One simple set of constraints, until the cultures have time to update, which may require a lot of staff turnover, would set UDAs on top of councils as competitive issuers of resource consents and building consents.
For councils where the median home sells for more than 8x median household income, UDAs could be instructed to disregard viewshafts, frontage setbacks, height limits, balcony requirements, floor-to-ceiling limits, and whatever it is that design panels normally do when issuing consents. For councils where the median home is between 5-8x median household income, there could be a smaller set of "without regard to" things.
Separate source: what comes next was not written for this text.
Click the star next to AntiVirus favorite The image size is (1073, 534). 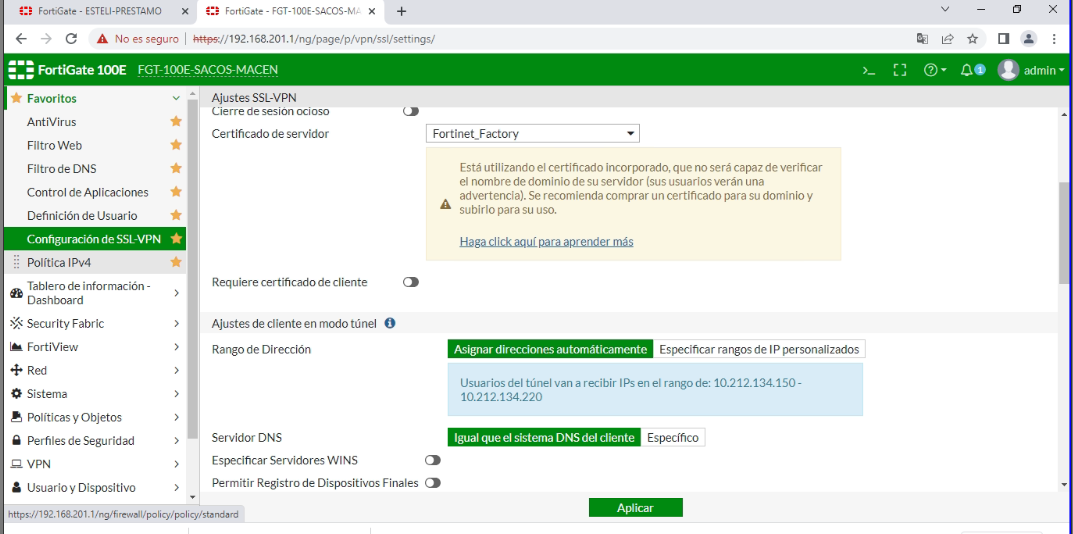176,122
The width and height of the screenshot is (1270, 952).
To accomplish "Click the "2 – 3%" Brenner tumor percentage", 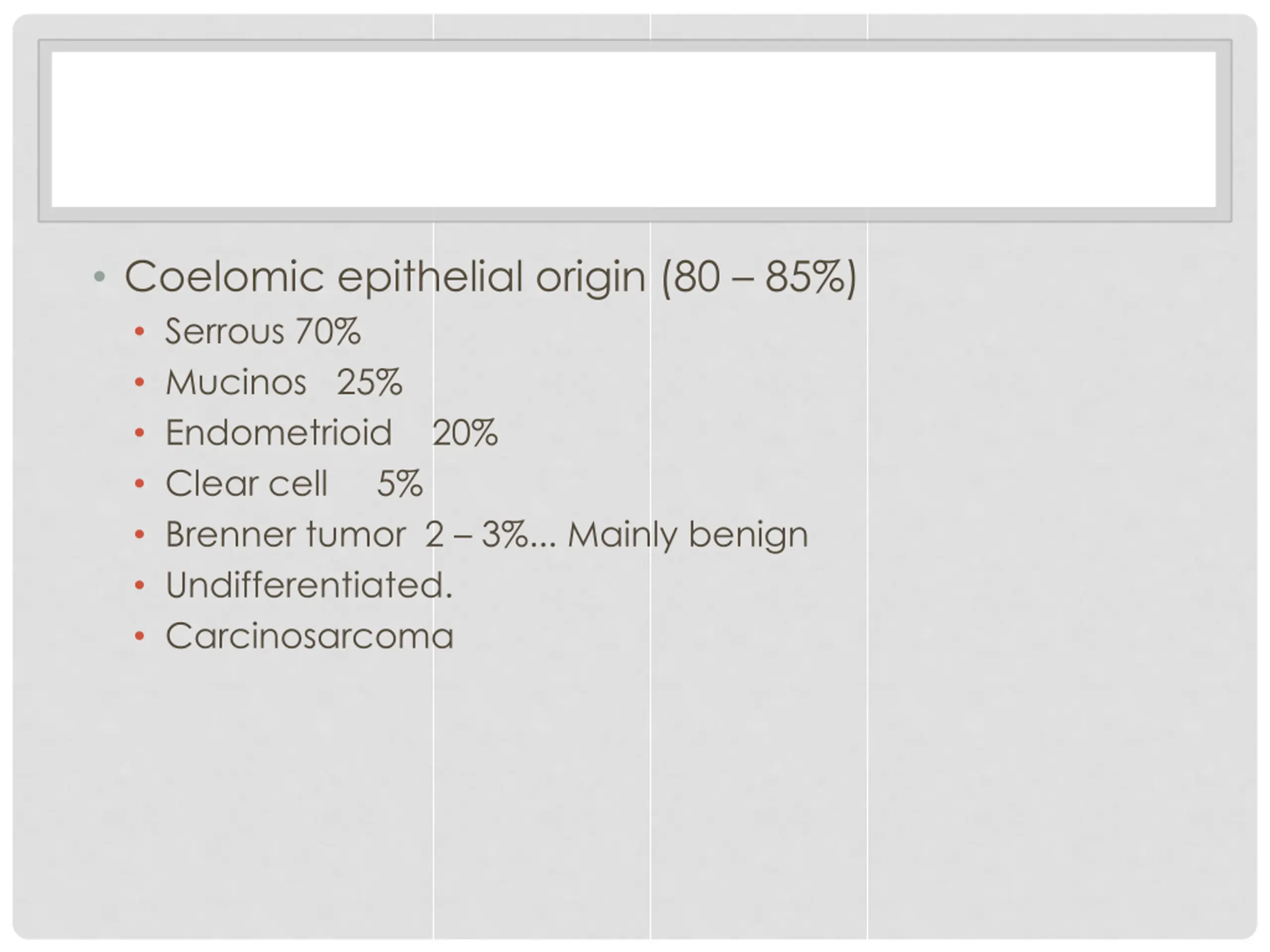I will pyautogui.click(x=476, y=534).
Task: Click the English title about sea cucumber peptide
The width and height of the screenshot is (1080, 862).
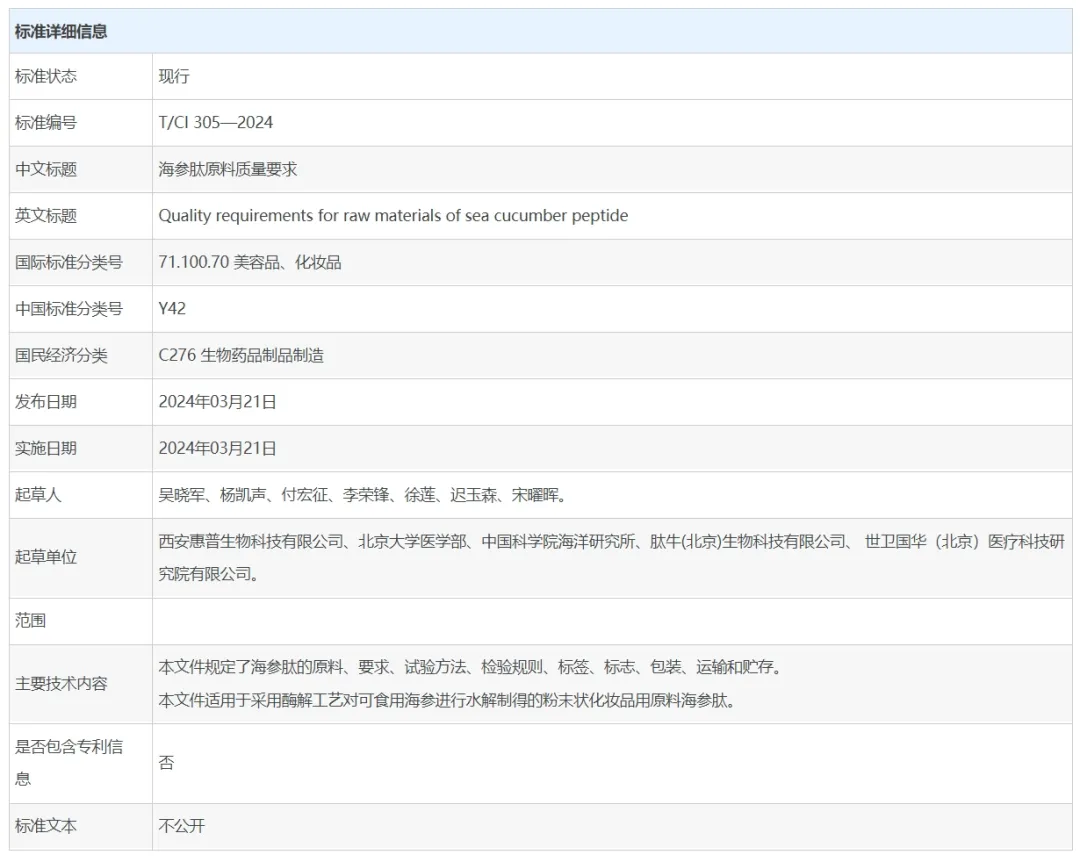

These are just indicative. Don't ask me; I'm not a property developer. Ask someone like Matty Prasad. Or Arthur Grimes, who'd done the work showing the shadow cost of all the darned restrictions. Void the most costly ones when and where housing is unaffordable. Where housing is less than 5x median household income, the UDA wouldn't be put into operation.
Basically treat it as training wheels. When Council's demonstrated it can't drive the bike without crashing and making a mess of everything, put training wheels on that constrain against the most costly things they get up to. The training wheels come off when housing's affordable.